3. En deuxième lieu la requérante fait valoir que la préfète du Rhône a développé dans son premier mémoire en défense une argumentation sur la disponibilité du traitement nécessaire à son état de santé en République démocratique du Congo alors qu'elle est originaire de la République du Congo, ce que la préfète du Rhône a corrigé dans son mémoire complémentaire. Toutefois, il ne ressort pas des termes des décisions attaquées, qui indiquent que Mme A épouse C est née en République du Congo et qui se fondent notamment sur un avis émis le 19 mars 2024 par l'Office français de l'immigration et de l'intégration, lequel mentionne également la nationalité congolaise (Brazzaville) de l'intéressée, que la préfète du Rhône n'aurait pas procédé à un examen réel et sérieux de la situation de Mme A épouse C, et notamment de l'état de santé de l'intéressée au regard particulièrement de la disponibilité des soins dans son pays.

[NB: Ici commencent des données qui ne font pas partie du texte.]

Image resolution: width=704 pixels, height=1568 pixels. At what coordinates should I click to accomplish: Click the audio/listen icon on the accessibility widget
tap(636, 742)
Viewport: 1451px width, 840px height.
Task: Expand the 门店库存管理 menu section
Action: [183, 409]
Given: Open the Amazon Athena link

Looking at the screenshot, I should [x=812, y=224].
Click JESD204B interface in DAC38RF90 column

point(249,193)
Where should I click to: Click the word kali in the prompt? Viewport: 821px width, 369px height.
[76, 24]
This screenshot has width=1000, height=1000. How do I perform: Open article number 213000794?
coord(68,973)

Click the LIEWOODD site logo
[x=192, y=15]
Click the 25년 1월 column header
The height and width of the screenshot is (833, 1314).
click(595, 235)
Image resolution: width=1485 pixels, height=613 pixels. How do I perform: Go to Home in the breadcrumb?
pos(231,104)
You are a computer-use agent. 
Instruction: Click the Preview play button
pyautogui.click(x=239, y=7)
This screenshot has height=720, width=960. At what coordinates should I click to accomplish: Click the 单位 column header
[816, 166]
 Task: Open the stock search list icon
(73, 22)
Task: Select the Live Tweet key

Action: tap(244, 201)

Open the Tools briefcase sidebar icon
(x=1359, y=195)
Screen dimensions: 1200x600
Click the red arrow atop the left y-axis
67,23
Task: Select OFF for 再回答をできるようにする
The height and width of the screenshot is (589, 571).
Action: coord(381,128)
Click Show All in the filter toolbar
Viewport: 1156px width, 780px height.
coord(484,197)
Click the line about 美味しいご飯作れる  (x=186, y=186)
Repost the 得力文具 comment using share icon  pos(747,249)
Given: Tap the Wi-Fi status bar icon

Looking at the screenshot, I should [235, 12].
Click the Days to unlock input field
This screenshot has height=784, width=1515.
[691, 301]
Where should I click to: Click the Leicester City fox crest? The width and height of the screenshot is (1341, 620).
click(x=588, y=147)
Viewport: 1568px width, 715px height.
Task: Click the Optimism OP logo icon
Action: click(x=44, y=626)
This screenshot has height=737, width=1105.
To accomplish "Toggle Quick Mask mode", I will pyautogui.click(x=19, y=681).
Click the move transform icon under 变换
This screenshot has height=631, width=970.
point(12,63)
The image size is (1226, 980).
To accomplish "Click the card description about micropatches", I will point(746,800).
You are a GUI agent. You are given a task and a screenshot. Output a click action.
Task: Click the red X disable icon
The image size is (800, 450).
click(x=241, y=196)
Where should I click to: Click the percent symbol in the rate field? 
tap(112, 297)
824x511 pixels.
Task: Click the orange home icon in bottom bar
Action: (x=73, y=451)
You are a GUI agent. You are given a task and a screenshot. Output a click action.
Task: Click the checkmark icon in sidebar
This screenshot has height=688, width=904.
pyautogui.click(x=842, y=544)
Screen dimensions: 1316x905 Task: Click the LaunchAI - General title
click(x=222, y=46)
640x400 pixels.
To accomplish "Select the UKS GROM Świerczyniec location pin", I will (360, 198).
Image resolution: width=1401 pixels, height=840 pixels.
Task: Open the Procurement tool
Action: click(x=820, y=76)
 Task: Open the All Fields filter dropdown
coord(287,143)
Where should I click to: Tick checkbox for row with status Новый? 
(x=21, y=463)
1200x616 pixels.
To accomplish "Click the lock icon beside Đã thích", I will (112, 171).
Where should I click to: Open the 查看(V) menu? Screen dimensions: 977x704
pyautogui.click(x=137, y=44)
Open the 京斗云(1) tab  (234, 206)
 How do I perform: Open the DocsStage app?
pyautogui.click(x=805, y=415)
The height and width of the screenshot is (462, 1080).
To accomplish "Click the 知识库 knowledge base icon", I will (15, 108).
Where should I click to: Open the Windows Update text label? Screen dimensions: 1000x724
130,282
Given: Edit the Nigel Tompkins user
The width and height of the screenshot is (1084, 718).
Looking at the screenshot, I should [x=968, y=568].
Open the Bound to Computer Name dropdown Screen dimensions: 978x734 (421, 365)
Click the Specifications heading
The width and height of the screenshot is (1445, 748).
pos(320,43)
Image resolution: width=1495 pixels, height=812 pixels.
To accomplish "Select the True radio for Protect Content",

4. En troisième lieu, aux termes de l'article L. 425-9 du code de l'entrée et du séjour des étrangers et du droit d'asile : " L'étranger, résidant habituellement en France, dont l'état de santé nécessite une prise en charge médicale dont le défaut pourrait avoir pour lui des conséquences d'une exceptionnelle gravité et qui, eu égard à l'offre de soins et aux caractéristiques du système de santé dans le pays dont il est originaire, ne pourrait pas y bénéficier effectivement d'un traitement approprié, se voit délivrer une carte de séjour temporaire portant la mention "vie privée et familiale" d'une durée d'un an.. () ". Aux termes de l'article R. 425-11 du même code : " Pour l'application de l'article L. 425-9, le préfet délivre la carte de séjour temporaire portant la mention "vie privée et familiale" au vu d'un avis émis par un collège de médecins à compétence nationale de l'Office français de l'immigration et de l'intégration. / L'avis est émis dans les conditions fixées par arrêté du ministre chargé de l'immigration et du ministre chargé de la santé au vu, d'une part, d'un rapport médical établi par un médecin de l'office et, d'autre part, des informations disponibles sur les possibilités de bénéficier effectivement d'un traitement approprié dans le pays d'origine de l'intéressé. / Les orientations générales mentionnées au troisième alinéa de l'article L. 425-9 sont fixées par arrêté du ministre chargé de la santé. ".
5. D'une part, la préfète du Rhône a produit l'avis du collège de médecins de l'Office français de l'immigration et de l'intégration, rendu préalablement à l'édiction de la décision en litige, qui a été établi sur la base d'un rapport d'un médecin transmis au collège le 19 mars 2024 qui n'a pas siégé au sein de ce collège de médecins.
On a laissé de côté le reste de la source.